Ya han sido varias las ocasiones en las que el Ministerio de Transportes y Movilidad Sostenible ha cortado el enlace entre el polígono de A Grela y Alfonso Molina para llevar a cabo los trabajos de reforma de esta avenida. Volverá a hacerse a partir de este martes, 13 de enero. Sin embargo, esta vez no durará una semana, como anteriormente, sino que se elevará a dos meses.
Así lo confirmaron desde la Policía Local de A Coruña este sábado, después de que en los accesos y salidas de la ciudad los carteles informativos comenzasen a anunciar el corte de tráfico entre A Grela y Alfonso Molina a partir de este martes. Será de nuevo un corte en el ramal de conexión entre la AC-10 y la AC-11, es decir, entre A Grela y Alfonso Molina, como en anteriores ocasiones, con la salvedad de que esta vez la incidencia tendrá una duración de dos meses, en concreto, desde el 13 de enero hasta el 17 de marzo.

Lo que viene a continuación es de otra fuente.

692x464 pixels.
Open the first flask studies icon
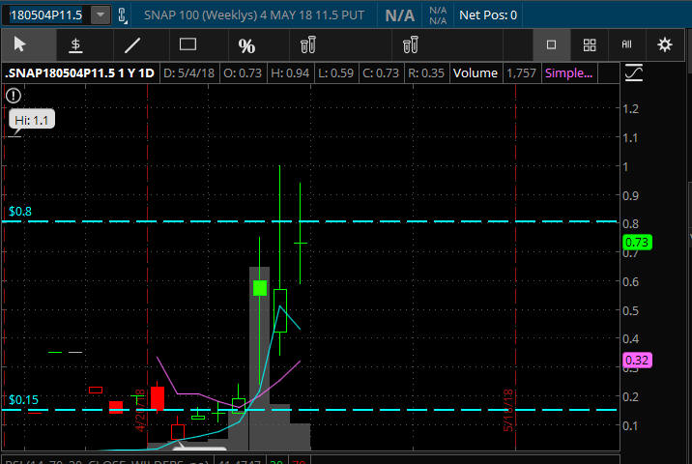(x=308, y=44)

También lo confirma el Ministerio de Transportes y Movilidad Sostenible a través de sus canales oficiales, en los que detalla la intervención en la vía coruñesa y confirma la información detallada por la Policía Local.
En cierres anteriores la zona más afectada por el corte fue el barrio de Matogrande, que tuvo que absorber una buena parte del tránsito procedente de A Grela y con destino a la salida de la ciudad. El Ministerio, para intentar minimizar las afecciones, propuso varias alternativas de circulación. Para trayectos largos, apuesta por utilizar la AC-14, es decir, la Tercera Ronda, mientras que para los recorridos cortos recomienda el itinerario por la avenida de Glasgow, la avenida de la Universidad y García Sabell hasta el enlace de Matogrande. Sin embargo, esto no fue suficiente para evitar varios colapsos de tráfico, sobre todo en horas puntas, ya que el polígono de A Grela, además de su alto nivel de tránsito, lleva aparejada la circulación de muchos vehículos pesados, que terminan ralentizando la marcha.
Muchos de los vehículos procedentes del polígono continúan hacia la rotonda de entrada en Matogrande para usarla y cambiar el sentido y tomar el desvío en dirección contraria, lo que sobrecarga la glorieta, afectando también al tráfico que llega desde el puerto a través de la avenida de Camilo José Cela.